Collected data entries
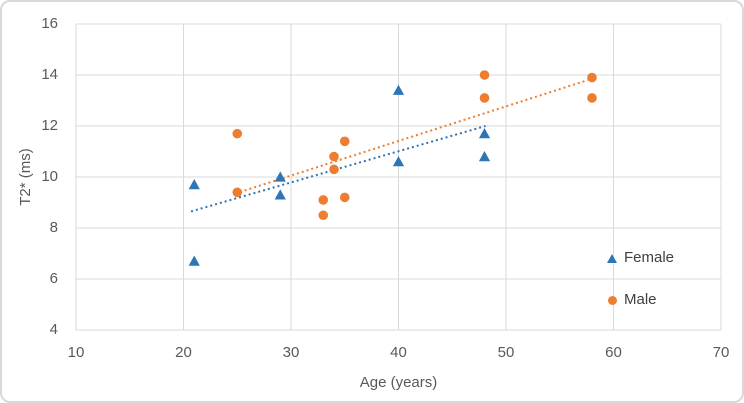  Describe the element at coordinates (506, 352) in the screenshot. I see `x-tick-label: 50` at that location.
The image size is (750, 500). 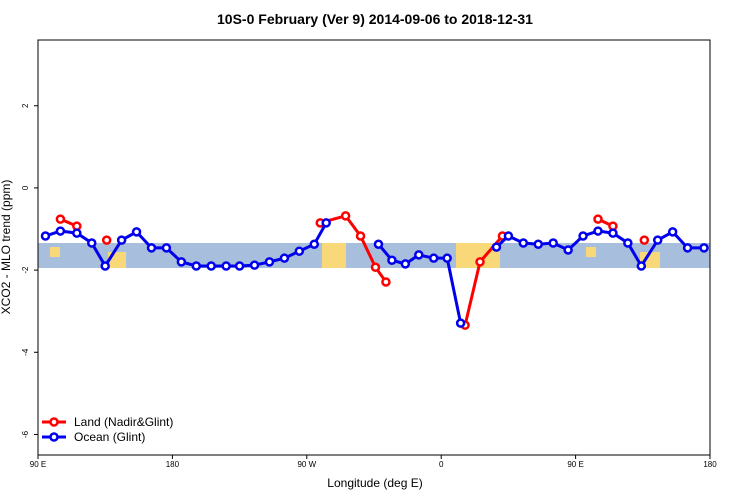 I want to click on y-tick-label: 0, so click(x=26, y=188).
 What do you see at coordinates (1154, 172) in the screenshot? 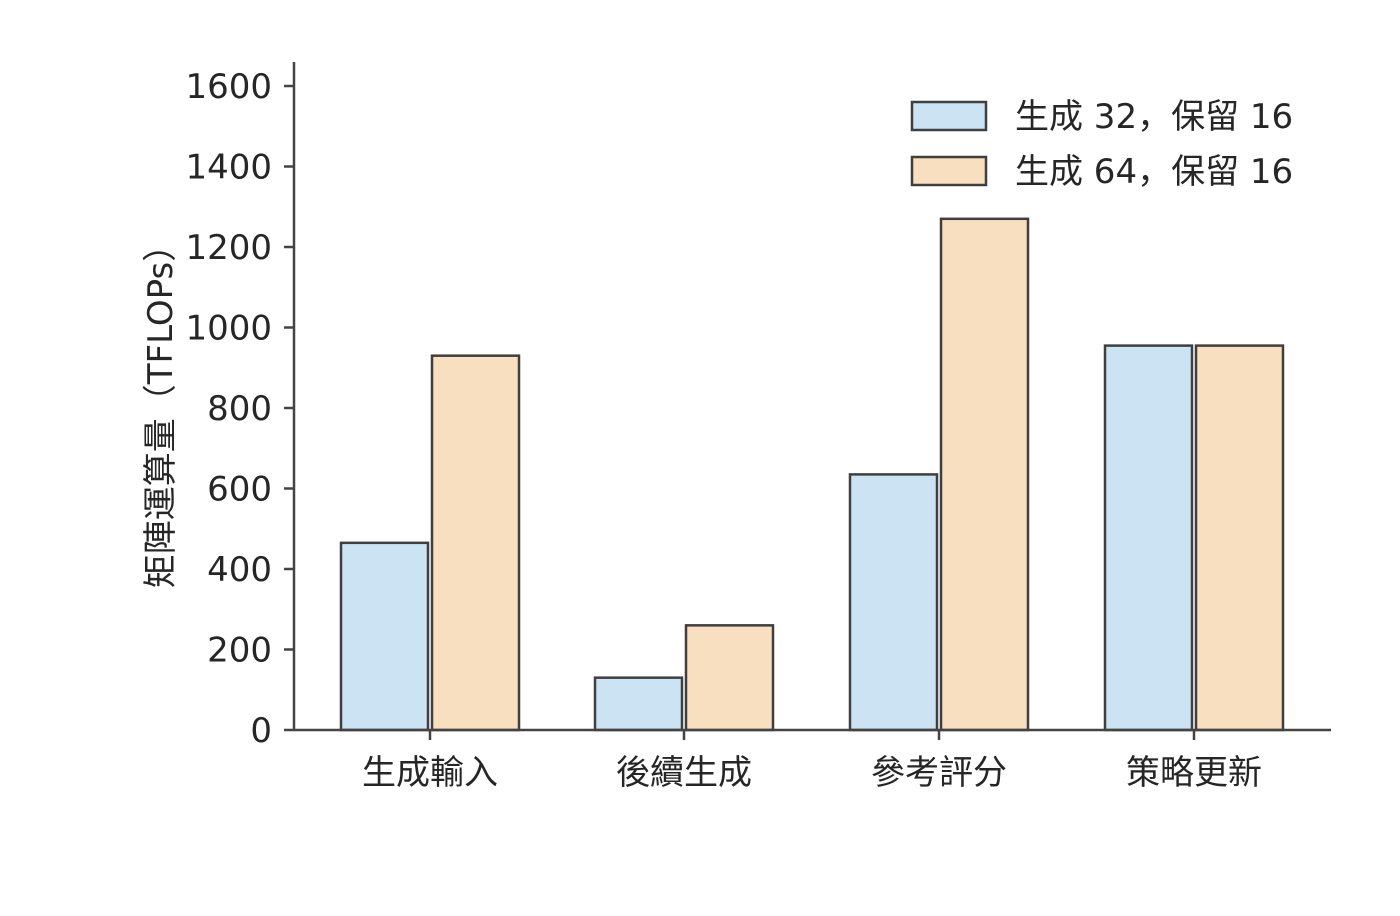
I see `legend-label-2: 生成 64，保留 16` at bounding box center [1154, 172].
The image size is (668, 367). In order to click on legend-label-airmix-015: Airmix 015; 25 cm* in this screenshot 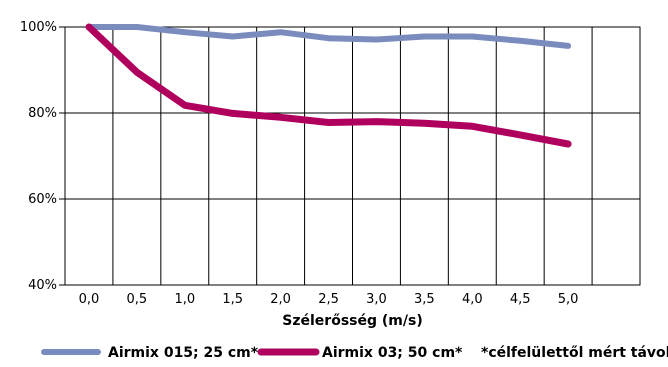, I will do `click(184, 353)`.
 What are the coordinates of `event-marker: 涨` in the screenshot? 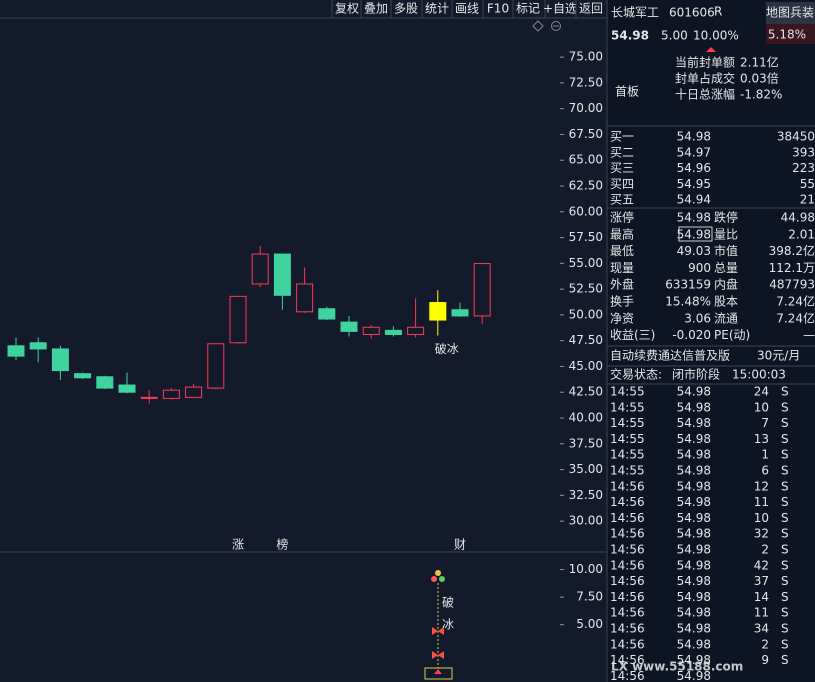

• THE PROBLEM: Update the rows from the line with "What do you" up to and including the line with "center [1154, 172]." so that "screenshot" becomes "image", with everything else unchanged. Leave the pictures out of your answer.

• SOLUTION:
 What do you see at coordinates (1154, 172) in the image? 
I see `legend-label-2: 生成 64，保留 16` at bounding box center [1154, 172].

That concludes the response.